==== TEXT PROVIDED

For example, an opinion piece is meaningless unless someone reads it, so writers find themselves in the same situation as every other artist, even if their writing isn't artistic in nature.
Attention is a finite resource. This might be unpleasant to hear, but just because you're working on something, doesn't mean it has intrinsic monetary value.
Presumably to “compete” for micro transactions, assuming there is a broad based acceptance of them and they add up to something meaningful, would allow for more local journalism
Much the same if you ask me.
There's really no comparison anymore.
Any "valuable" news/sports/politics/stocks is all freely available from dozens of competing sources.
What's left is Opinions, Reviews and Editorials, which are freely available from thousands of free competitors.
the idea that anyone would blindly microtransact ("pay $0.02 to read my clickbait article ChatGPT wrote for me!") is one waiting for all free content to go away first.
They are still a minority of sources, many of the newsy ones have non-paywalled articles. I may not notice some paywalls because I usually have JS off so a lot of paywalls do not work.

========

> _COMPLETE THE FOLLOWING_
1. From the paywall discussion, list the kinds of content that the lines say are freely available from dozens of competing sources.
2. In the paywall discussion, why might the last writer not notice some paywalls?
3. Continue the paywall discussion from its last line.

==== DATASET CONTENT

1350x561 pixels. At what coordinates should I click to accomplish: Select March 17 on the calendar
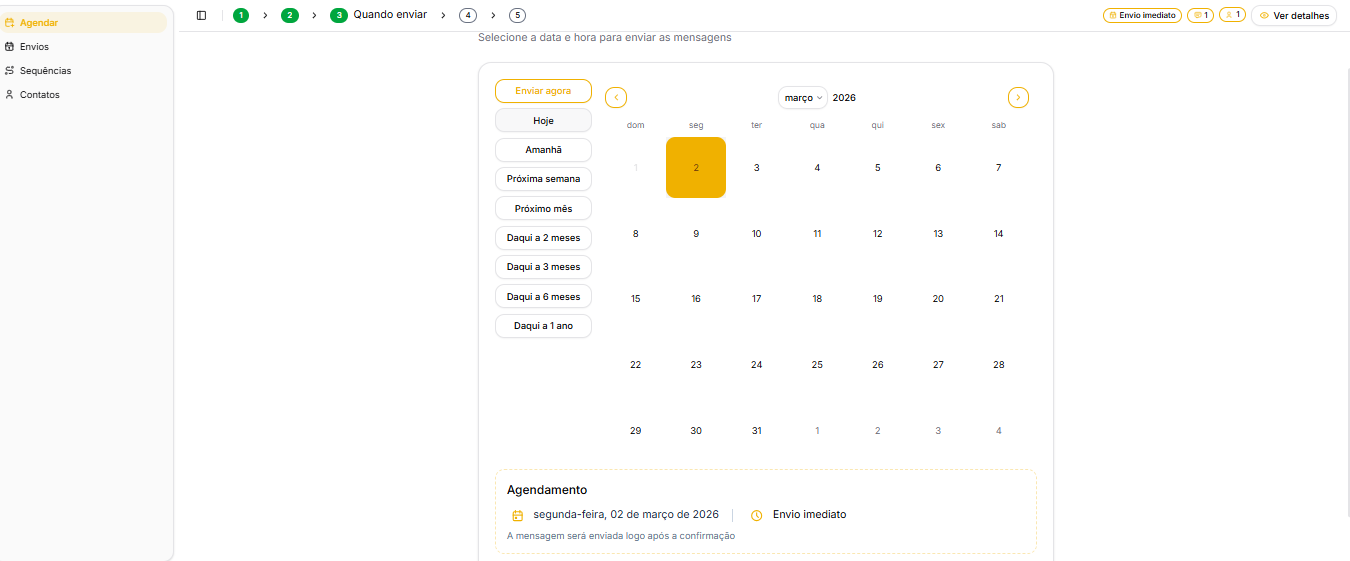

========

> _ANSWERS BELOW_
1. news, sports, politics, stocks

2. They usually have JS off, so a lot of paywalls do not work.

3.
They are also a pick of the most interesting articles. its a very small proportion of what is available.
> Who reads the original news might have a better understanding of the topic, might be a better, clearer writer, can add context that makes sense for their audience
Might! If you want original sources read Reuters - non-paywalled BTW.
> because there is still added value in some journalism (true journalism, we might call it?).
Good journalism is a rarity. It is, and has always, been far less common than sloppy, inaccurate, and sensationalist repporting: https://en.wikipedia.org/wiki/Gell-Mann_amnesia_effect
Because a lot of HN voters and commenters just read the headlines and not the articles.
> stuff pulled off news wires.
"Stuff" – also known as news.
Keeping up with the news can mean the difference between life and death for you and your family. I remember when Mr Joe Biden was in the news warning against a Russian invasion of Ukraine. Those who listened could get themselves and their family to safety before the travel ban and the draft. Many of those who didn't are in a mass grave right now.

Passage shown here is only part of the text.